═════ Texte
CONCERT – Le dieu de la scène électronique française, Erwan Castex, dit Rone, est de retour à la Philharmonie : avec “L(oo)ping”, il retraverse une partie de son œuvre en dialogue avec l’Orchestre National de Lyon, dirigé par Dirk Brossé, sur des arrangements de Romain Allender. Un voyage vertigineux.
L(oo)ping, ou les cycles de la création
La rencontre de la musique électronique de Rone avec les timbres d’un orchestre live est un projet qui mûrit depuis longtemps. En 2017, la Philharmonie avait déjà proposé une collaboration de ce type au compositeur, mais celui-ci avait provisoirement préféré se limiter à un ensemble à cordes : le trio Vacarme. Sept ans plus tard, le projet initial se concrétise : à partir d’une sélection du répertoire électro de Rone, Romain Allender invente des arrangements orchestraux d’une grande finesse, qui démultiplient encore la palette des timbres. Le public a ainsi le plaisir de reconnaître certains titres, réinterprétés avec une expressivité et une puissance nouvelles.
══════════
═════ Lignes fournies
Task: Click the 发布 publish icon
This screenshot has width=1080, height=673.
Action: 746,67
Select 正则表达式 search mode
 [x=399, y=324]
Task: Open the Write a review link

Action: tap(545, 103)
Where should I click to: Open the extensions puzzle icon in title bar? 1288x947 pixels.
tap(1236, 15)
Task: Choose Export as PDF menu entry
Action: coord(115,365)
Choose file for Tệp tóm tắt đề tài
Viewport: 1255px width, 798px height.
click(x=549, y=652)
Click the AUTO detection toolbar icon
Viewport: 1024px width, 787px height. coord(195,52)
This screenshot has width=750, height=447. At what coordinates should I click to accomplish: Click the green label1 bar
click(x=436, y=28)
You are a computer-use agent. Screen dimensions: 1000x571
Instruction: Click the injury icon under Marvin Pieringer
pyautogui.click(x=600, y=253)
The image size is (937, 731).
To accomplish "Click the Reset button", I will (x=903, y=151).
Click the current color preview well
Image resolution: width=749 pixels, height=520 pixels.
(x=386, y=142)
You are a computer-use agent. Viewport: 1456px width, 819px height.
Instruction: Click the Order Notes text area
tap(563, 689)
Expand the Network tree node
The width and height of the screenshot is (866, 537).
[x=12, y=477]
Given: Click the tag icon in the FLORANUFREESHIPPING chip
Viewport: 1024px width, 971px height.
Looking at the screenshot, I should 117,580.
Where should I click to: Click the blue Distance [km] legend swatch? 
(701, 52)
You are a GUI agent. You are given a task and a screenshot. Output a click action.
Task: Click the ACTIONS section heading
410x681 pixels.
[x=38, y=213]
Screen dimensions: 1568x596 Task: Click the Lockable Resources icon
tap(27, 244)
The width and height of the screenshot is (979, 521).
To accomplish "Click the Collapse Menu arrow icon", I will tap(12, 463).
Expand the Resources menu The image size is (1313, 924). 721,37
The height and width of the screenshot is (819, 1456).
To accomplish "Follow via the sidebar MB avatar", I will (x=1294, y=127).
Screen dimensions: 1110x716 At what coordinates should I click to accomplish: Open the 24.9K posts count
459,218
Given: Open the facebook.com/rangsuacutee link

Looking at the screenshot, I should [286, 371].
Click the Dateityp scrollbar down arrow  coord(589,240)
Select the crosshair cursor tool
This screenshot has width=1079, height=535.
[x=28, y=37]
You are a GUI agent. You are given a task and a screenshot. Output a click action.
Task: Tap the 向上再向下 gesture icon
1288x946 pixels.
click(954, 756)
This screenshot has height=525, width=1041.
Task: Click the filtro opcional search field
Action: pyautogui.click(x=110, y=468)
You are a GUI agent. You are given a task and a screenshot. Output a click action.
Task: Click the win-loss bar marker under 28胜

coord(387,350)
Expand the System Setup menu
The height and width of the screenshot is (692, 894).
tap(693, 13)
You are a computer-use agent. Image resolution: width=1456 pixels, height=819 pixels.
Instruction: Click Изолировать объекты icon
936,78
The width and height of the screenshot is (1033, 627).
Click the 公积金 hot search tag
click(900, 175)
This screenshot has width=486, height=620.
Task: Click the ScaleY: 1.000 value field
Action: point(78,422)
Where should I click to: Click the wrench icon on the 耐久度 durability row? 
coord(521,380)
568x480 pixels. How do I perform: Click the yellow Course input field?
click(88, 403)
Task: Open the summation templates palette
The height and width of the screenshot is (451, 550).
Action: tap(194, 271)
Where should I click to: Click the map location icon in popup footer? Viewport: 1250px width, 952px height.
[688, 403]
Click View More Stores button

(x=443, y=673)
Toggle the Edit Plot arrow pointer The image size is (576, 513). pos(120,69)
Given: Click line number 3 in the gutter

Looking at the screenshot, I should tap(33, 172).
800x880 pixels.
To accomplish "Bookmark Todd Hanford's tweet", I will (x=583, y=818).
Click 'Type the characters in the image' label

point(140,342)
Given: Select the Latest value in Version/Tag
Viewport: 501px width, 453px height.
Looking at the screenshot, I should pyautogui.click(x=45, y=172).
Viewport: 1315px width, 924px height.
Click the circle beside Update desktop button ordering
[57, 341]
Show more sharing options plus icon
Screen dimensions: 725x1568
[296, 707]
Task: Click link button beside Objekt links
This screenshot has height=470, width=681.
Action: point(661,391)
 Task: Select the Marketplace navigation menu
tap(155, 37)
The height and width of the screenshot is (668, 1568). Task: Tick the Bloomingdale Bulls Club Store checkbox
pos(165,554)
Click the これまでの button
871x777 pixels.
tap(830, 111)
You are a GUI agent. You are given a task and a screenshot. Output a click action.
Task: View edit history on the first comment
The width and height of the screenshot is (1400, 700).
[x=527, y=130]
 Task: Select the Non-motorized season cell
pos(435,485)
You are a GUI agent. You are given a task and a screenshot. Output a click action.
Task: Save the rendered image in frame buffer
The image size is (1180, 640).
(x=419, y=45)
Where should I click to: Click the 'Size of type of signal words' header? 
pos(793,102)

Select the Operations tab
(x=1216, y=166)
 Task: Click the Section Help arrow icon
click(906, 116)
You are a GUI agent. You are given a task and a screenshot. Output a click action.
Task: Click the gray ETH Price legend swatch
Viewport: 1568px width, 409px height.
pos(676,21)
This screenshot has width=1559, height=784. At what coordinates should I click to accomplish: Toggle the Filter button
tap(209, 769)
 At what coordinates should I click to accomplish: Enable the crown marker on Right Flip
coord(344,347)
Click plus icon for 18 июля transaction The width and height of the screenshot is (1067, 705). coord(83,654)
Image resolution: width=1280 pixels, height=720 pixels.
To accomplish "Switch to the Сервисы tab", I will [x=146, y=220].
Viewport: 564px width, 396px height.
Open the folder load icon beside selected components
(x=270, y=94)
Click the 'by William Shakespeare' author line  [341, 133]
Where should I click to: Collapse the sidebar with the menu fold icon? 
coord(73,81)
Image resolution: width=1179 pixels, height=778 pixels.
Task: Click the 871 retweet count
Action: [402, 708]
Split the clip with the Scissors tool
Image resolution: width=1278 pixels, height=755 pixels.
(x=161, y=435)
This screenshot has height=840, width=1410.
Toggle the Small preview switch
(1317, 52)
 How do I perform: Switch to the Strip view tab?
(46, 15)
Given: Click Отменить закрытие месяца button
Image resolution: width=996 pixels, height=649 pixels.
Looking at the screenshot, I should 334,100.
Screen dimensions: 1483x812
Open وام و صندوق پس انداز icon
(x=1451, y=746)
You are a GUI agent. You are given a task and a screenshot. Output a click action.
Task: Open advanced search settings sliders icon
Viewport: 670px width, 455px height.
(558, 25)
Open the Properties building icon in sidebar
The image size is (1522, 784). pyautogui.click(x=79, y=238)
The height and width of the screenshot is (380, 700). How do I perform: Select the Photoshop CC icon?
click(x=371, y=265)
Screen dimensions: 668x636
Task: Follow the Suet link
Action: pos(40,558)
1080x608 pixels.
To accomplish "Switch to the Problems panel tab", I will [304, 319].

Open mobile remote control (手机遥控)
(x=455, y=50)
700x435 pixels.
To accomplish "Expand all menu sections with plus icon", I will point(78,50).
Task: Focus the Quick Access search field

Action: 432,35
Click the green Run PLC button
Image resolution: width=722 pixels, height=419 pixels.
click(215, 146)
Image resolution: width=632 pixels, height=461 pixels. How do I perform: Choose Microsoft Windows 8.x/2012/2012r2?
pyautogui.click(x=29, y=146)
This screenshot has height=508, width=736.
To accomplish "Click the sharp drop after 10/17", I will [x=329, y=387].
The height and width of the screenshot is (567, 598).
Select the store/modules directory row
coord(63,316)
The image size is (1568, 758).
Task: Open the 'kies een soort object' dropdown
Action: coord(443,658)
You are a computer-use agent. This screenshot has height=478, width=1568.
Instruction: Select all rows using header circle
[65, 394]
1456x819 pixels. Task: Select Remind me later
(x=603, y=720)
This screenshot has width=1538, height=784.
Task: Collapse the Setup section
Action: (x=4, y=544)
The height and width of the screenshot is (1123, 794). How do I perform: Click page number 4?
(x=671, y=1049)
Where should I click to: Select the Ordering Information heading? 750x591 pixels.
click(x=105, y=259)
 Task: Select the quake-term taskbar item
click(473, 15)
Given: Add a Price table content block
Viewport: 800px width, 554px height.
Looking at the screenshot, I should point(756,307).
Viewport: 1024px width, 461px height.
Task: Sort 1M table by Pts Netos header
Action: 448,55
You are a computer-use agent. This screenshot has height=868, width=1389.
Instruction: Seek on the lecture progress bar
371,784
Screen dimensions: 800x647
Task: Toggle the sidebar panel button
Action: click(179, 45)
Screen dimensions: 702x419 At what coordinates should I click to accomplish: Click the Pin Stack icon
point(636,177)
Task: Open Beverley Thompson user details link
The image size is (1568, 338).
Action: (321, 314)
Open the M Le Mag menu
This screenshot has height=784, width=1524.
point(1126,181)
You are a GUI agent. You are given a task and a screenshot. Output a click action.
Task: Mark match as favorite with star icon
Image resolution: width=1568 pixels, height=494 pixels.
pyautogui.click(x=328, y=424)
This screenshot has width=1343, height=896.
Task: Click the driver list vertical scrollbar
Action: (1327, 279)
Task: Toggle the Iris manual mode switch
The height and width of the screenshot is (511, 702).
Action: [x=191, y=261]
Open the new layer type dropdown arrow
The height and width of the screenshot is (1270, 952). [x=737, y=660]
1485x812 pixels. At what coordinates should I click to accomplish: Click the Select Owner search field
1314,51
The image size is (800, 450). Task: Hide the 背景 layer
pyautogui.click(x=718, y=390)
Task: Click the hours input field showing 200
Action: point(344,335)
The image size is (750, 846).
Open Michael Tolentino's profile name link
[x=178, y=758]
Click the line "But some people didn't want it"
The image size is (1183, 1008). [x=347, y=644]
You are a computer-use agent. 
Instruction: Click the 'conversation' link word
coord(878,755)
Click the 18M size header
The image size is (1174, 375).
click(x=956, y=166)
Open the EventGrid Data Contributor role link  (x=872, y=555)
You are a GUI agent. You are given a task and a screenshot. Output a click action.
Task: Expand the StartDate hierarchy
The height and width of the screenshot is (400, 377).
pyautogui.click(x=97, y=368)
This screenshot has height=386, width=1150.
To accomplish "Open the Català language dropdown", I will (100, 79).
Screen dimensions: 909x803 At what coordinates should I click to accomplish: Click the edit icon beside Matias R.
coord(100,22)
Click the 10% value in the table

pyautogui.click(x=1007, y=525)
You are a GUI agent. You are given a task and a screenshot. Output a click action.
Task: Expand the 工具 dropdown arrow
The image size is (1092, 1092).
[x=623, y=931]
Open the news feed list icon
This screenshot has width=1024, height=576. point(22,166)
══════════
→ Consigne: Veuillez transcrire à l'identique le passage du texte sur le concert de Rone situé entre « L(oo)ping, ou les » et « une puissance nouvelles. », ces deux extraits inclus. Les lignes n'ont aucun rôle dans ce travail.

→ Réponse attendue:
L(oo)ping, ou les cycles de la création
La rencontre de la musique électronique de Rone avec les timbres d’un orchestre live est un projet qui mûrit depuis longtemps. En 2017, la Philharmonie avait déjà proposé une collaboration de ce type au compositeur, mais celui-ci avait provisoirement préféré se limiter à un ensemble à cordes : le trio Vacarme. Sept ans plus tard, le projet initial se concrétise : à partir d’une sélection du répertoire électro de Rone, Romain Allender invente des arrangements orchestraux d’une grande finesse, qui démultiplient encore la palette des timbres. Le public a ainsi le plaisir de reconnaître certains titres, réinterprétés avec une expressivité et une puissance nouvelles.